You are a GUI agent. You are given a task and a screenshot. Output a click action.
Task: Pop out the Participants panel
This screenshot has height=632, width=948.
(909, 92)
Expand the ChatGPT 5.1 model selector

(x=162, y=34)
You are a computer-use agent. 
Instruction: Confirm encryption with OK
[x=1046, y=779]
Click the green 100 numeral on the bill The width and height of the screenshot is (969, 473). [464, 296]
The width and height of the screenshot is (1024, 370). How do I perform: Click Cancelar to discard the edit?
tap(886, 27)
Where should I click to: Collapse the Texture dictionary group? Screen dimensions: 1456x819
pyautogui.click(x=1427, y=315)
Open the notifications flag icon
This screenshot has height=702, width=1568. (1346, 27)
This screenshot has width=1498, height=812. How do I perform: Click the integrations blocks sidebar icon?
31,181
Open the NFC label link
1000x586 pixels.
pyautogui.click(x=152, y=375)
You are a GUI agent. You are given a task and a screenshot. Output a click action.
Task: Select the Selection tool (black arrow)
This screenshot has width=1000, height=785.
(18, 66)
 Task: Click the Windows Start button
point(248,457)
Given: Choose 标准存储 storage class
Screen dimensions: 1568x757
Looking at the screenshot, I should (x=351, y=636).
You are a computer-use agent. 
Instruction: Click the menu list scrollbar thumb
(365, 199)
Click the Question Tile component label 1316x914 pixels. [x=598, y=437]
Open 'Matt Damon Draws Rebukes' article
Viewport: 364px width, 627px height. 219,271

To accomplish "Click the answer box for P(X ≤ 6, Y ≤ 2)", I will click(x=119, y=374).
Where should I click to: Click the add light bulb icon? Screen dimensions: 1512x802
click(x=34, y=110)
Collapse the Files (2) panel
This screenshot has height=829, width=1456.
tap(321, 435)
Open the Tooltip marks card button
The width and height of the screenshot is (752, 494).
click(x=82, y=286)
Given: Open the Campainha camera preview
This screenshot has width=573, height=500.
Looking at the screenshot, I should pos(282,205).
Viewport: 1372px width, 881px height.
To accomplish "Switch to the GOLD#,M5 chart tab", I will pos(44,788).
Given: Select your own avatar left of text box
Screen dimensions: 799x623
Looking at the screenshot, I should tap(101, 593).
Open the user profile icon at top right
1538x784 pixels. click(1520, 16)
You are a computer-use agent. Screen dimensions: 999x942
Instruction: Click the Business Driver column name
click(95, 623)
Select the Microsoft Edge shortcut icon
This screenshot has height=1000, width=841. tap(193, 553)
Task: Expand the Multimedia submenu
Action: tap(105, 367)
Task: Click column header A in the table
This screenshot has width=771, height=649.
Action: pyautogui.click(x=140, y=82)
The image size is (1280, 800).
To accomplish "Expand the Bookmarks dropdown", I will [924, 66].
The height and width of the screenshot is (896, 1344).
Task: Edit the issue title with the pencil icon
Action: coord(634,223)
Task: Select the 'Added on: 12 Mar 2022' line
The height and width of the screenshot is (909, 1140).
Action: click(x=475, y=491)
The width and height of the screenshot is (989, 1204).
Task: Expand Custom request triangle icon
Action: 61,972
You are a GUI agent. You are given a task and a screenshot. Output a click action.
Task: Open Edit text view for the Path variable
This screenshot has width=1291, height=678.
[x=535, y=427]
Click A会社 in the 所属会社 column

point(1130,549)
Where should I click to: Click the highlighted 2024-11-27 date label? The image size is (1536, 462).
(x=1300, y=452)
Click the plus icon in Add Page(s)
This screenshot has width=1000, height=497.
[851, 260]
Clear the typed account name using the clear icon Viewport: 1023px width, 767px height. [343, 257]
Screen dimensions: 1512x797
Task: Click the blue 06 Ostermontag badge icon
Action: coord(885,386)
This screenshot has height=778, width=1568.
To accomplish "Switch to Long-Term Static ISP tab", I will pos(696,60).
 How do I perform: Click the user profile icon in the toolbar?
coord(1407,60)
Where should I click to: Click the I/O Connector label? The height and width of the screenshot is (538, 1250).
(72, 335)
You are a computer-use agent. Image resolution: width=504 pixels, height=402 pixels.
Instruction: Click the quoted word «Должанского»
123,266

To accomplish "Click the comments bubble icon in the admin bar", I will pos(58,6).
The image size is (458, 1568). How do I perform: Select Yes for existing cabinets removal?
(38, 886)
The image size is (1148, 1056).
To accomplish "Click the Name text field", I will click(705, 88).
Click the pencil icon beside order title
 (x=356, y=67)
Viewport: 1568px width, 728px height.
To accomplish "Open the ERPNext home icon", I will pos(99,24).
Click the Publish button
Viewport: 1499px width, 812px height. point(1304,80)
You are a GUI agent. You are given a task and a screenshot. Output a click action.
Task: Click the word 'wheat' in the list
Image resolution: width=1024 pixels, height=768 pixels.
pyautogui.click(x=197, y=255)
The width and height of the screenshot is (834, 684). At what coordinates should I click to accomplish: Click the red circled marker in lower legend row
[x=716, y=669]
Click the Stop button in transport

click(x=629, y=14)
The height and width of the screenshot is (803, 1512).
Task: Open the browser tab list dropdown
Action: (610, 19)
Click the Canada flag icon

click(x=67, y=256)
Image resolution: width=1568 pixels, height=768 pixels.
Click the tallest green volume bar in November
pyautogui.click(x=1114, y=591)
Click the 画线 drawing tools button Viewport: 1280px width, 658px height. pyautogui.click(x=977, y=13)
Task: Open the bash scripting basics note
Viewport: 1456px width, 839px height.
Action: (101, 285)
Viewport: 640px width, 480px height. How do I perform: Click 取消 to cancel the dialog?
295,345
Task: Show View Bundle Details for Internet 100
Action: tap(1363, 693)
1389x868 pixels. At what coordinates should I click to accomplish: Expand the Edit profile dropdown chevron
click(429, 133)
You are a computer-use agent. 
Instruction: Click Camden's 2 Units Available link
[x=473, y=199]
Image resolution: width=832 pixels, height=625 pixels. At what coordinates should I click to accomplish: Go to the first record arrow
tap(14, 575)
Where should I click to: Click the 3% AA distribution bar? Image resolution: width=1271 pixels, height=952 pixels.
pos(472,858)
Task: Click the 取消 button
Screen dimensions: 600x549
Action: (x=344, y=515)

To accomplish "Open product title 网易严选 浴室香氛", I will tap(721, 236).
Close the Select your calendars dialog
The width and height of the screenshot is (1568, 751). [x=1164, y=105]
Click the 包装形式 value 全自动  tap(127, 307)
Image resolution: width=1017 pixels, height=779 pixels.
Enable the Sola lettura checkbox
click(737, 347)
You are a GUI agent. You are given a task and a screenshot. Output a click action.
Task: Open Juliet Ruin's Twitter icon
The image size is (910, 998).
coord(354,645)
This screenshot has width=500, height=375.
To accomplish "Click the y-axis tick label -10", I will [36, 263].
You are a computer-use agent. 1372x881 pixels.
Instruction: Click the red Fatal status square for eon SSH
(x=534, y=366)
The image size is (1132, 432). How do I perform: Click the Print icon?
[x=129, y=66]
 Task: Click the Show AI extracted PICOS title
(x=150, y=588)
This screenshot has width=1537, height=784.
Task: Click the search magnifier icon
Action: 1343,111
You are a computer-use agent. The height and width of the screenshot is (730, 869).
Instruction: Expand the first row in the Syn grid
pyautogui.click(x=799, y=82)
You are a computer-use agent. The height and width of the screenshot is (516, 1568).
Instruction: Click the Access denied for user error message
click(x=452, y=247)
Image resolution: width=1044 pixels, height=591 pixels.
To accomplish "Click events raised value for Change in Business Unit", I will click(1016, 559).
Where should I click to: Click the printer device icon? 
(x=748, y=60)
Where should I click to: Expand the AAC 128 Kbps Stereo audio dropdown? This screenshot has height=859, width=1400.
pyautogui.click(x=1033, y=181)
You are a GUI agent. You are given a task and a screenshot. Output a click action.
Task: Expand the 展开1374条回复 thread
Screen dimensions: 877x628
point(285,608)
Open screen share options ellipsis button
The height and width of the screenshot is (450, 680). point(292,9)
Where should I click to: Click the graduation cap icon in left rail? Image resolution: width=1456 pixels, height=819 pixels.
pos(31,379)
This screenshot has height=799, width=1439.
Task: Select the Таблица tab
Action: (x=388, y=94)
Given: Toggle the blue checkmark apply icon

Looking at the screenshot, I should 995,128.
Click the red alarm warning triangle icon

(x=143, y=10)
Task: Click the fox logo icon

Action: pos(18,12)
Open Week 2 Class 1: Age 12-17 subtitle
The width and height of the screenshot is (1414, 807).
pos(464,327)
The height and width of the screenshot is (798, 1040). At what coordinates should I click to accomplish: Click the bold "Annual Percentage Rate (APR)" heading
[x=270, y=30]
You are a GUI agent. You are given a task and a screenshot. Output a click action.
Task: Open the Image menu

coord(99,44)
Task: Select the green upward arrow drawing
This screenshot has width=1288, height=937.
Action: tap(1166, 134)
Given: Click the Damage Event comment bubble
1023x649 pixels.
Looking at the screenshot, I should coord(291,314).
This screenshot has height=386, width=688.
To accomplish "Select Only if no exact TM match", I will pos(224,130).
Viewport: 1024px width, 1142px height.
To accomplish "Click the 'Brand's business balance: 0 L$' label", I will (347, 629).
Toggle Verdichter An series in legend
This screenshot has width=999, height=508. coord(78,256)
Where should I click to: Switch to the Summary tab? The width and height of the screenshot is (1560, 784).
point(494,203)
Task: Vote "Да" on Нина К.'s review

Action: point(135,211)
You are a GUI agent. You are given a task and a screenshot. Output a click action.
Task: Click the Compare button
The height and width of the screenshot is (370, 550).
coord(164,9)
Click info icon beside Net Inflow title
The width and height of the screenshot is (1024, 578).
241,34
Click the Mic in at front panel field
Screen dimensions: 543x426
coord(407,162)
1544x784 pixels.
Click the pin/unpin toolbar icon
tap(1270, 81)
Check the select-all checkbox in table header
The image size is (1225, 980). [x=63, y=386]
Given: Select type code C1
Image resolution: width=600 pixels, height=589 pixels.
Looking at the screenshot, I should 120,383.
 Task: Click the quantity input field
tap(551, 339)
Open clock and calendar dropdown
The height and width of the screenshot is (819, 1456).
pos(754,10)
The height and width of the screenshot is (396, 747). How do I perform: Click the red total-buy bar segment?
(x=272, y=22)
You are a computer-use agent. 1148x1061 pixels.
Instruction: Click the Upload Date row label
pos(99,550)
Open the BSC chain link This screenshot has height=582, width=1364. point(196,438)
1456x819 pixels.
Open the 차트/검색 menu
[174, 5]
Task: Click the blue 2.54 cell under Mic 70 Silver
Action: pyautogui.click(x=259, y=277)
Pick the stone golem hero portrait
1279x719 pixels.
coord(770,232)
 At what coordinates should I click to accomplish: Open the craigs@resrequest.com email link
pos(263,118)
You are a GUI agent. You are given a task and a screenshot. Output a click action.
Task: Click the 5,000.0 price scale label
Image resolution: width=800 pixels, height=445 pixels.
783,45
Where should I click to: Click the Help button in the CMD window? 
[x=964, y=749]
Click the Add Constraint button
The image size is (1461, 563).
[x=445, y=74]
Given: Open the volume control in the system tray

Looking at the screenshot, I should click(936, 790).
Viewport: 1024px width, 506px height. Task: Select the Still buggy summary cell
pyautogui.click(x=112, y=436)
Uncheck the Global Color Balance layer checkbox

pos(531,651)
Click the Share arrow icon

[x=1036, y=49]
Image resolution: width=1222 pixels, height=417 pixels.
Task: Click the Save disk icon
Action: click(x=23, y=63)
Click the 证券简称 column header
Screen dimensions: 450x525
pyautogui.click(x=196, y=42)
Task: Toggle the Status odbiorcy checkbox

- **Exercise requirements**:
Reproduce the part of the items that opens with the line containing "Нина К.'s review" and closes with the line containing "tap(1270, 81)", substituting "Export" for "Compare" and leaving everything else unchanged.

- **Task answer**:
Task: Vote "Да" on Нина К.'s review

Action: point(135,211)
You are a GUI agent. You are given a task and a screenshot. Output a click action.
Task: Click the Export button
The height and width of the screenshot is (370, 550).
coord(164,9)
Click info icon beside Net Inflow title
The width and height of the screenshot is (1024, 578).
241,34
Click the Mic in at front panel field
Screen dimensions: 543x426
coord(407,162)
1544x784 pixels.
Click the pin/unpin toolbar icon
tap(1270, 81)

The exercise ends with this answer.